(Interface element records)
═══

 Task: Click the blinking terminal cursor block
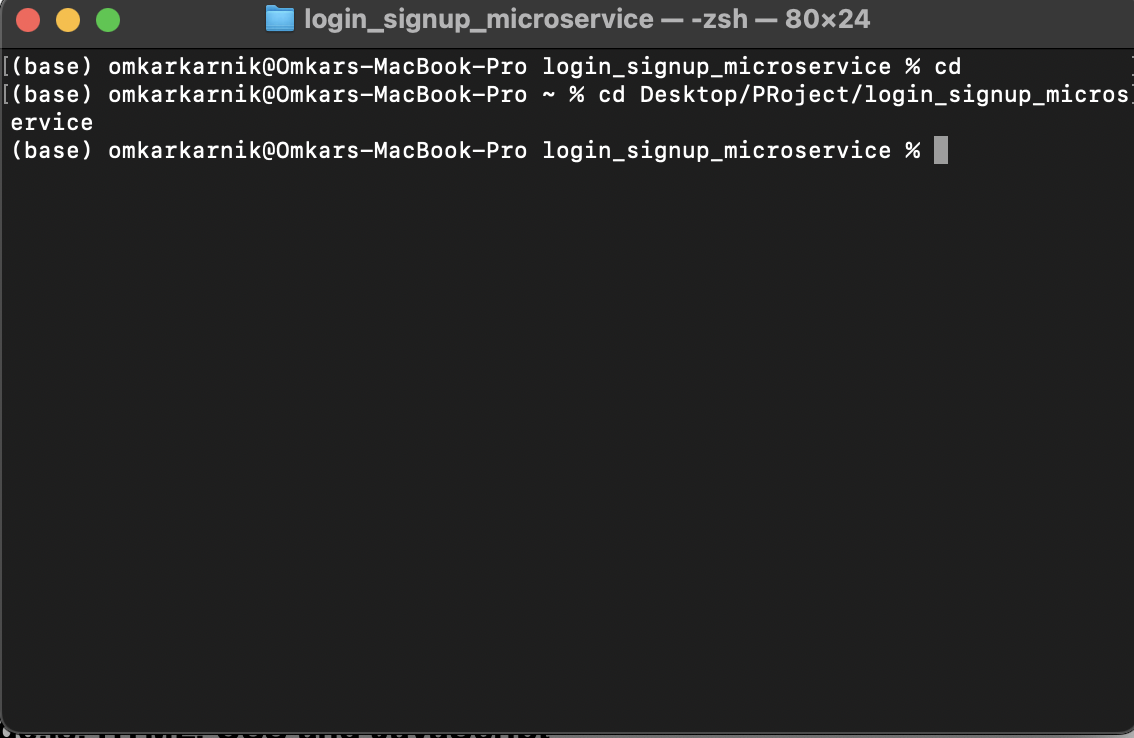click(x=941, y=150)
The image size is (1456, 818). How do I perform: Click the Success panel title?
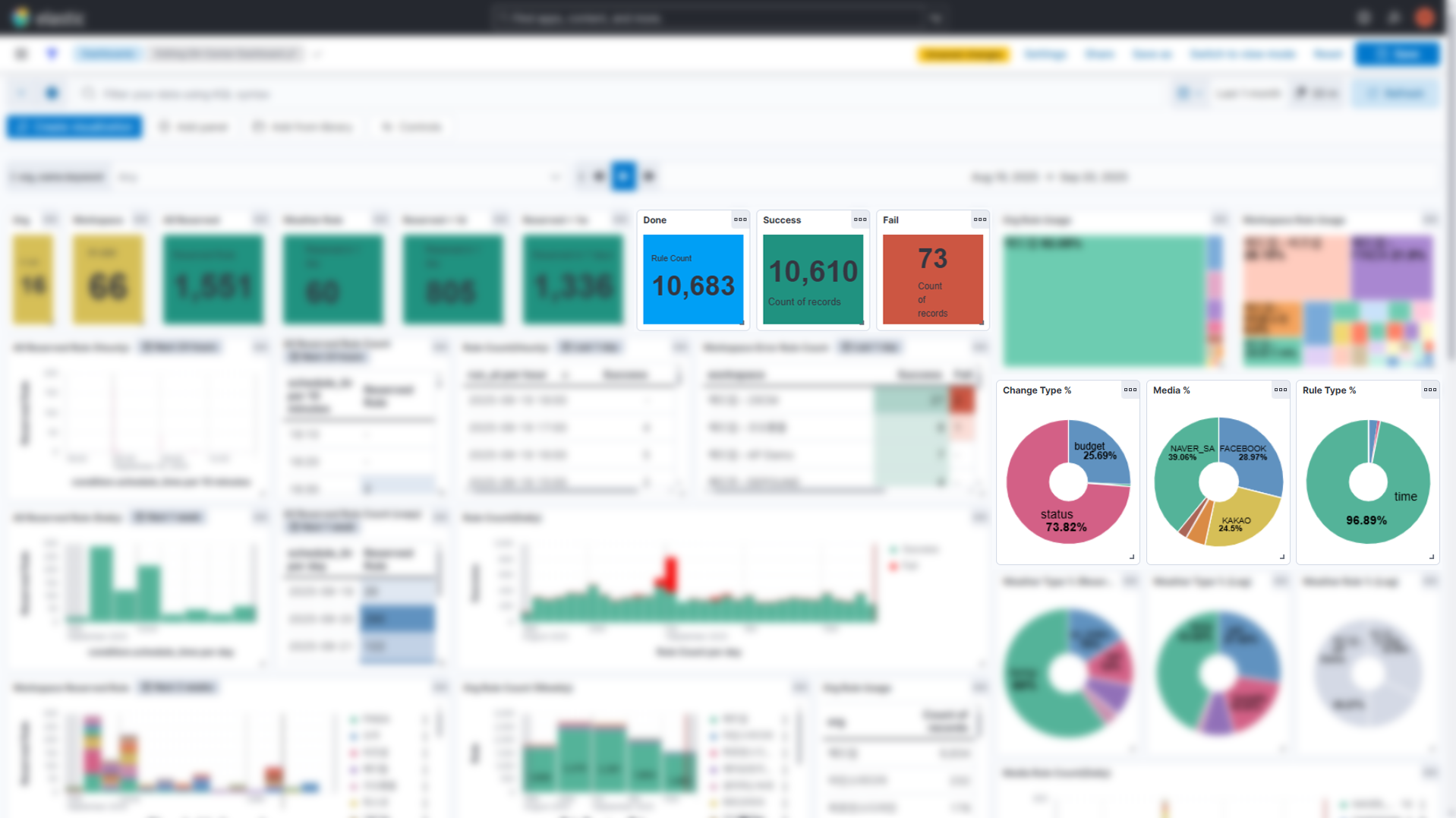[x=781, y=220]
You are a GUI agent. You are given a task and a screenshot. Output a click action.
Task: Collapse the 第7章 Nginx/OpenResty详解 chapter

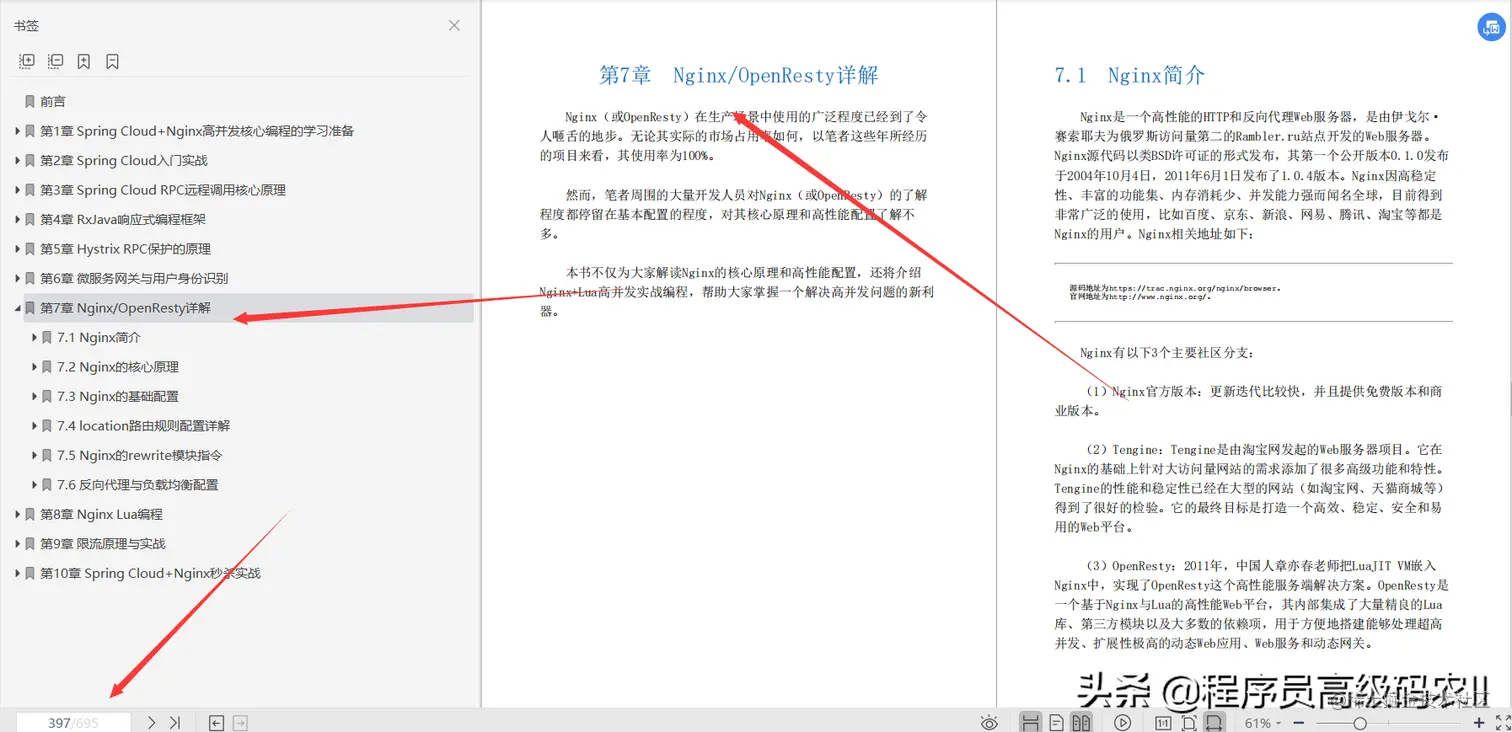pyautogui.click(x=17, y=308)
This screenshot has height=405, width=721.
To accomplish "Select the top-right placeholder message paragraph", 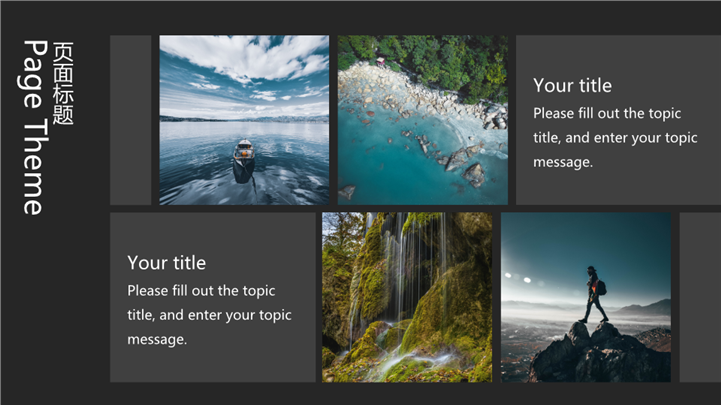I will [x=615, y=138].
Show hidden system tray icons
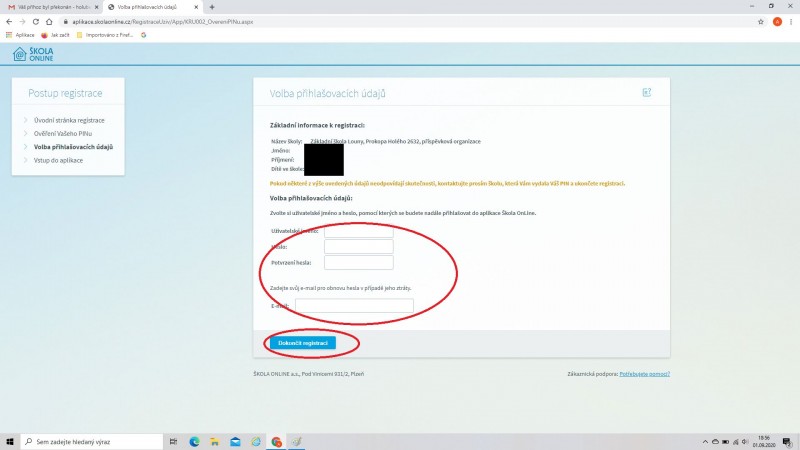Image resolution: width=800 pixels, height=450 pixels. pyautogui.click(x=692, y=441)
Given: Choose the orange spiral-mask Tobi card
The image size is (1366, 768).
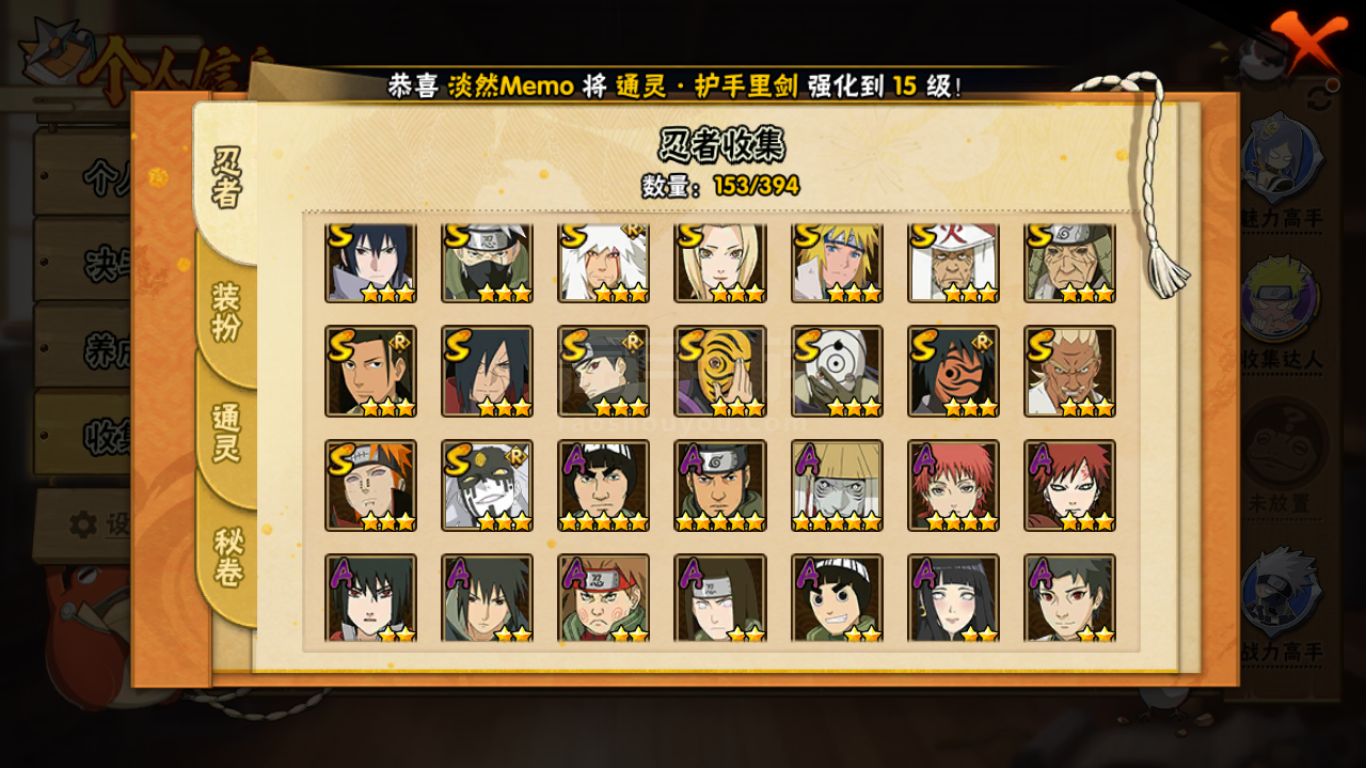Looking at the screenshot, I should tap(720, 371).
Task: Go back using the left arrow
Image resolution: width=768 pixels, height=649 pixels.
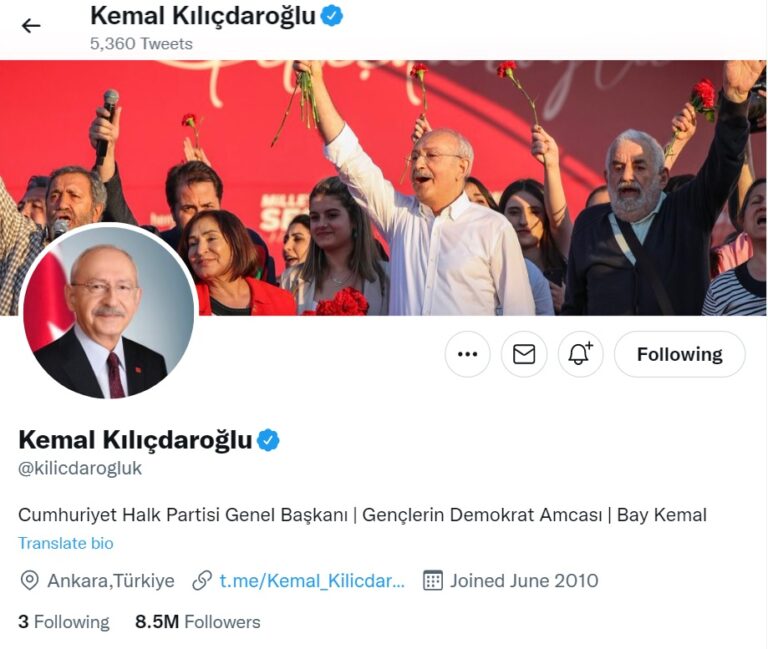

═══

# Required work
Reproduce the stretch of lines from the one containing "Show hidden system tray icons" through the last line above, including both ends. Leave the pictures out.

# Solution for this exercise
Show hidden system tray icons
Image resolution: width=800 pixels, height=450 pixels. pyautogui.click(x=692, y=441)
Given: Choose the orange spiral-mask Tobi card
The image size is (1366, 768).
Looking at the screenshot, I should tap(720, 371).
Task: Go back using the left arrow
Image resolution: width=768 pixels, height=649 pixels.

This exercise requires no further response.